**Information:**
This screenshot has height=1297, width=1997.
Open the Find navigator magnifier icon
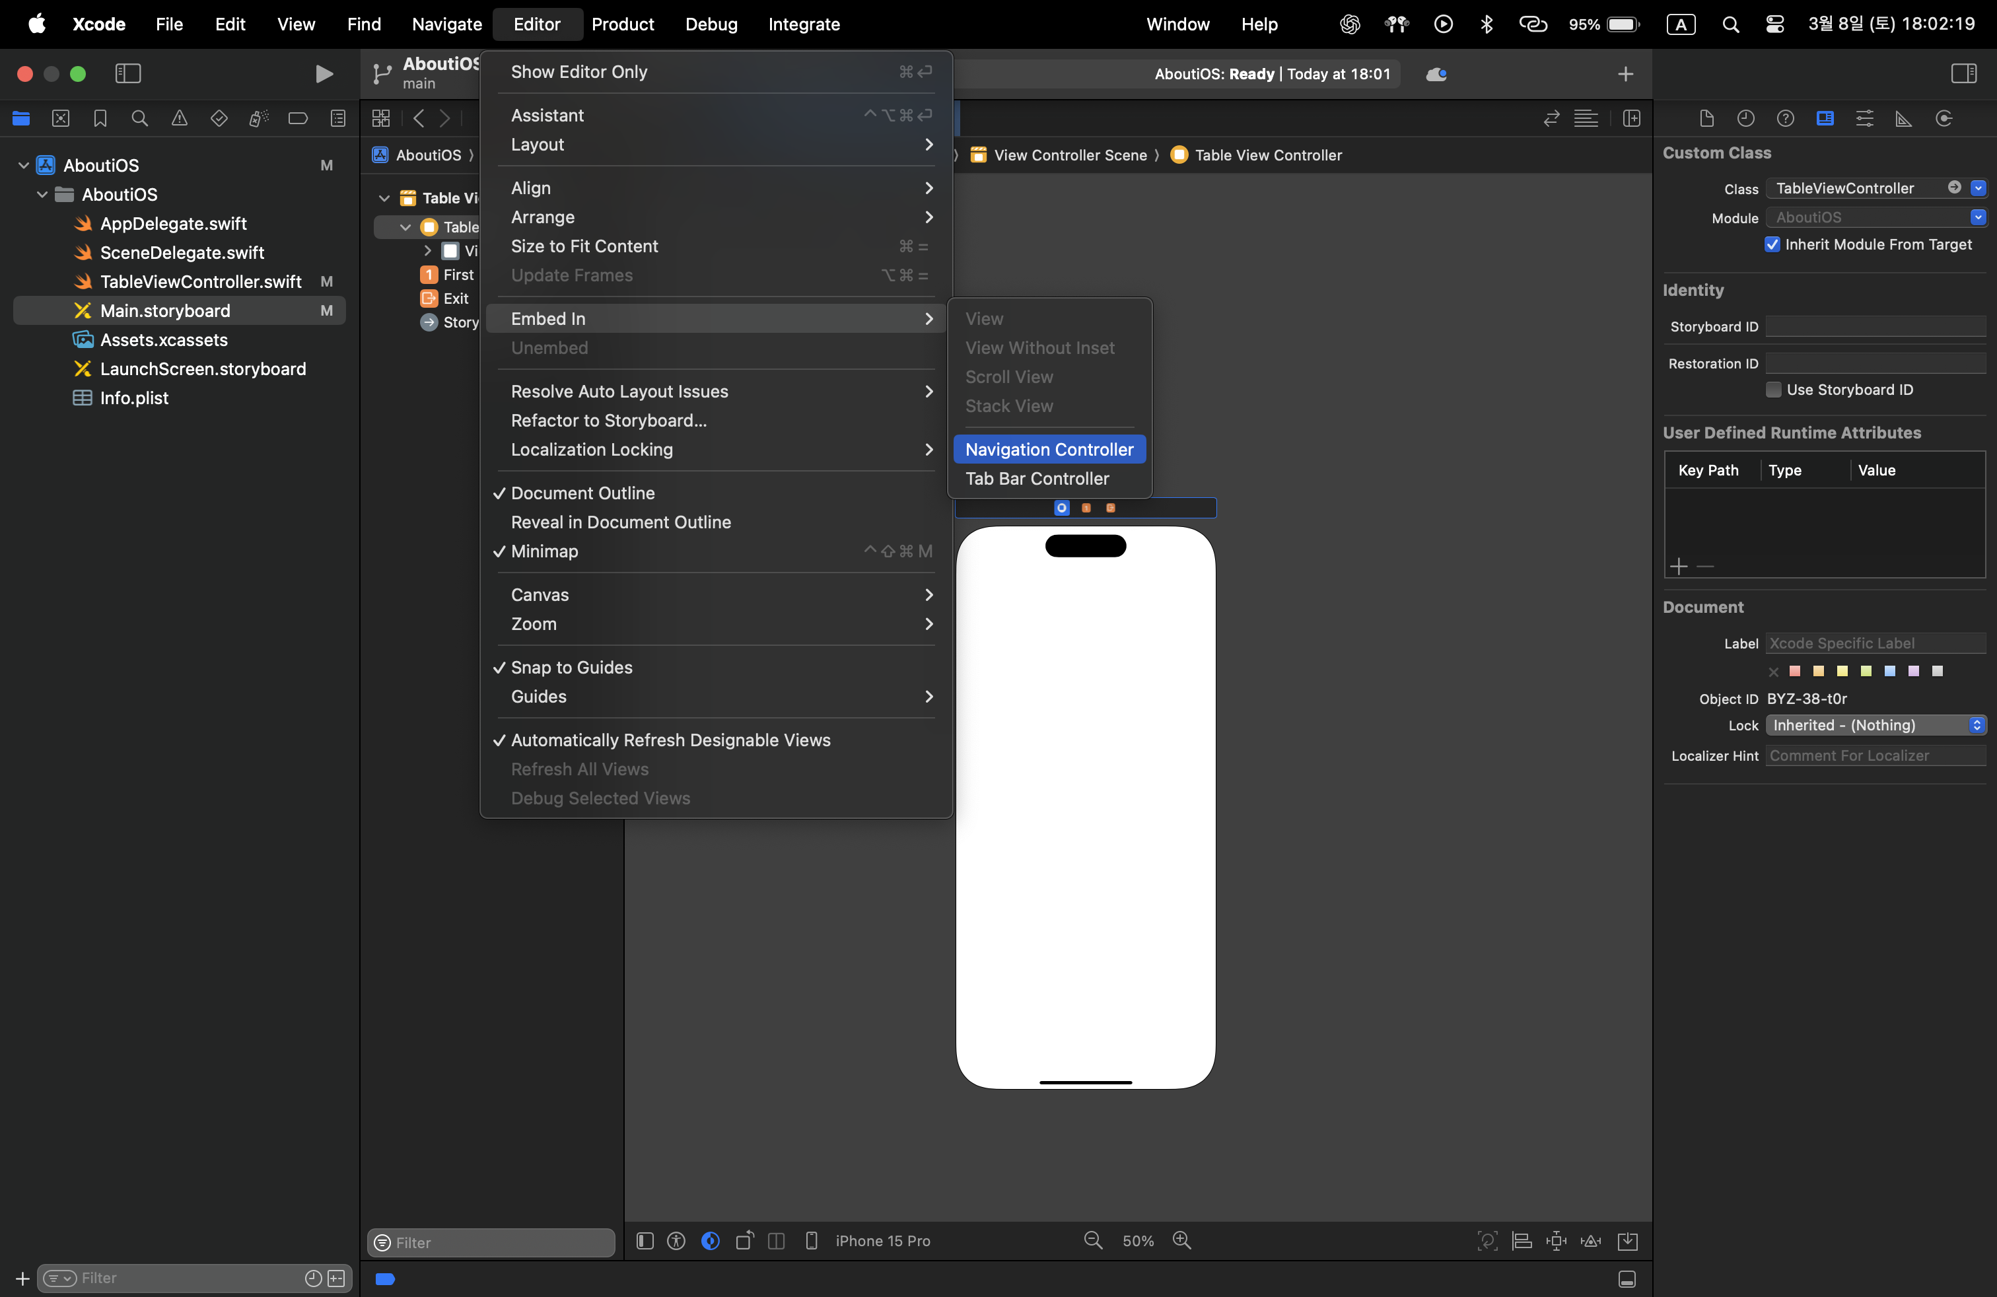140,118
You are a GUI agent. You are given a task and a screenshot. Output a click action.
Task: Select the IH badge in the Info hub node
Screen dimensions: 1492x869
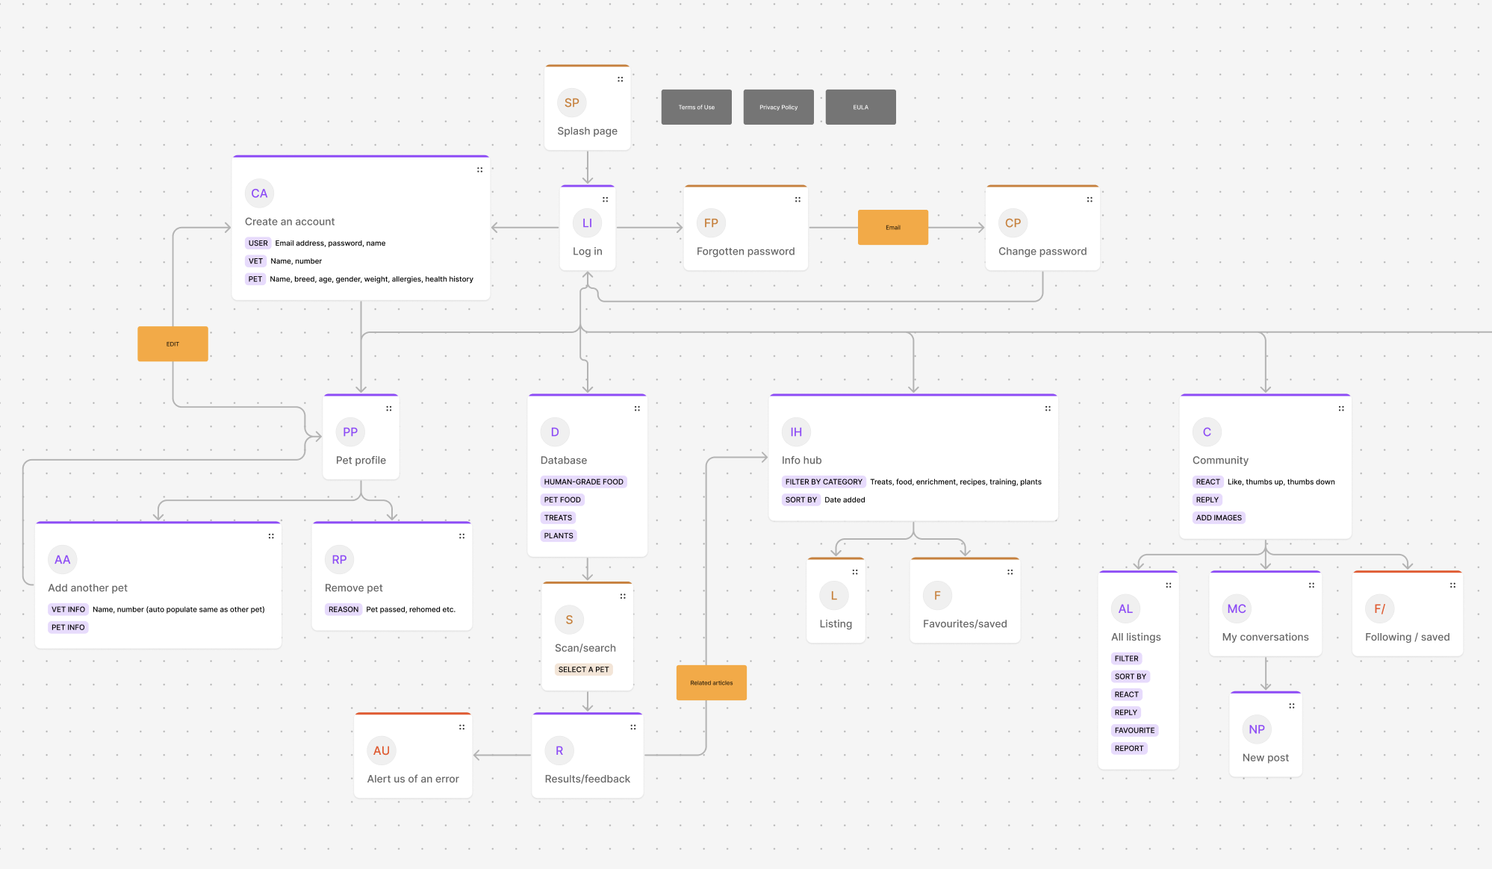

---

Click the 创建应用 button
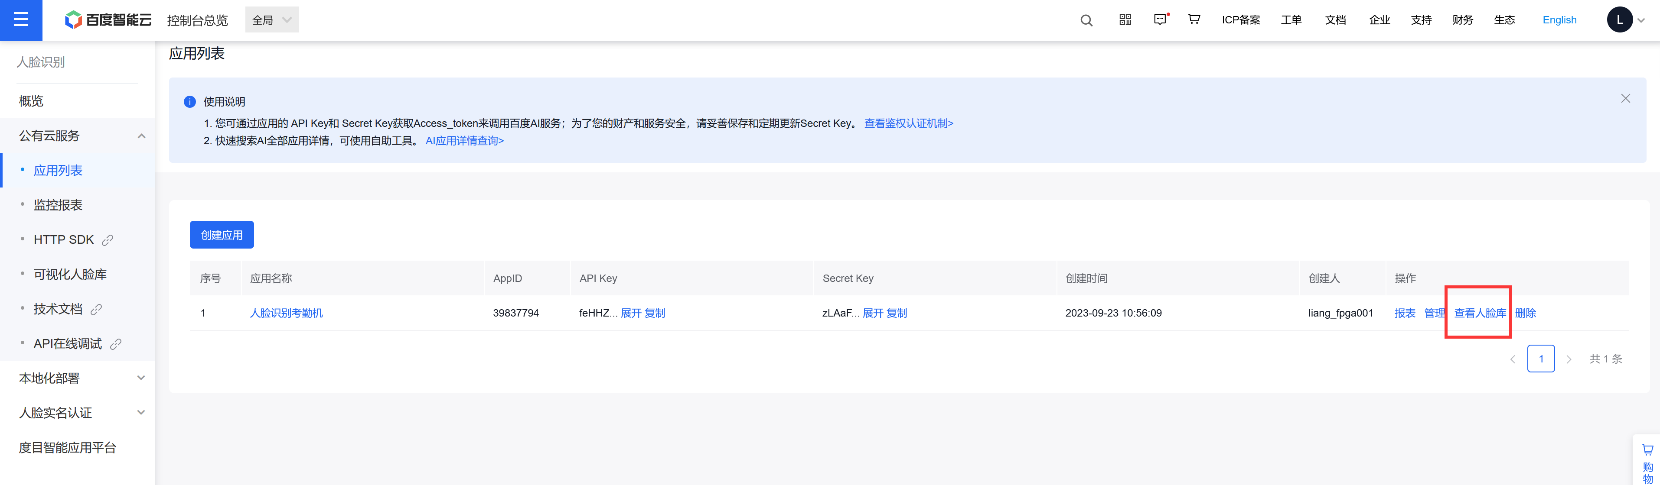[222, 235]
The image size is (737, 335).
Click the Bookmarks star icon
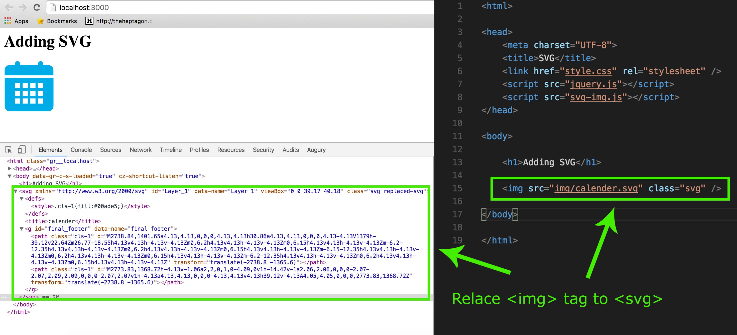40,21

...

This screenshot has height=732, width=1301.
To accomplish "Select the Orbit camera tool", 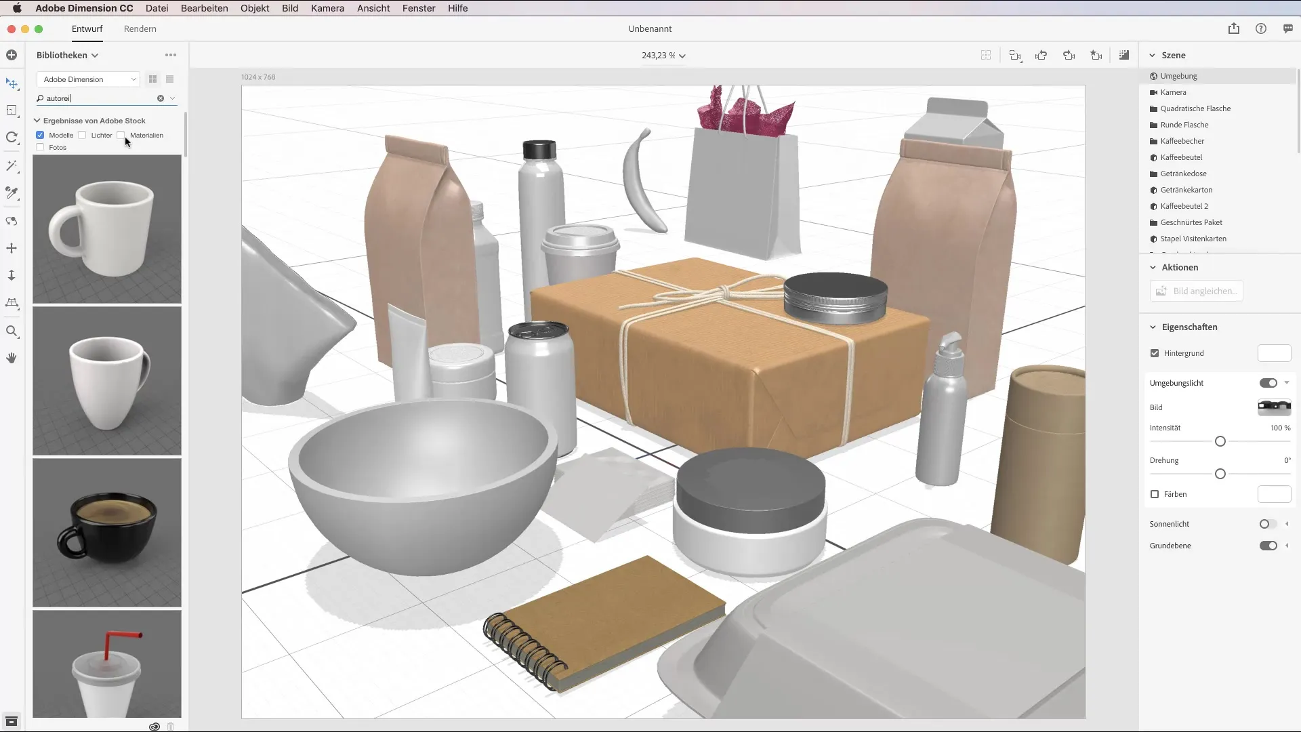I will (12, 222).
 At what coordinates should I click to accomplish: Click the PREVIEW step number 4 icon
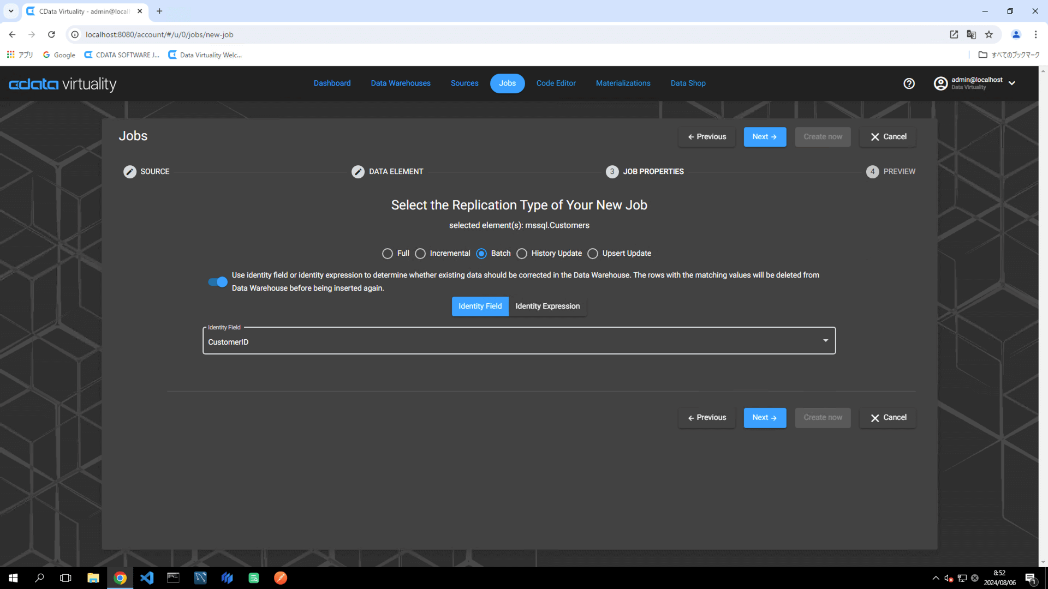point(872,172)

**What you need to do:** Scan the data above. Return every line with "This" in it.

**Output below:**
This screenshot has height=1297, width=1997.
This screenshot has height=732, width=1301.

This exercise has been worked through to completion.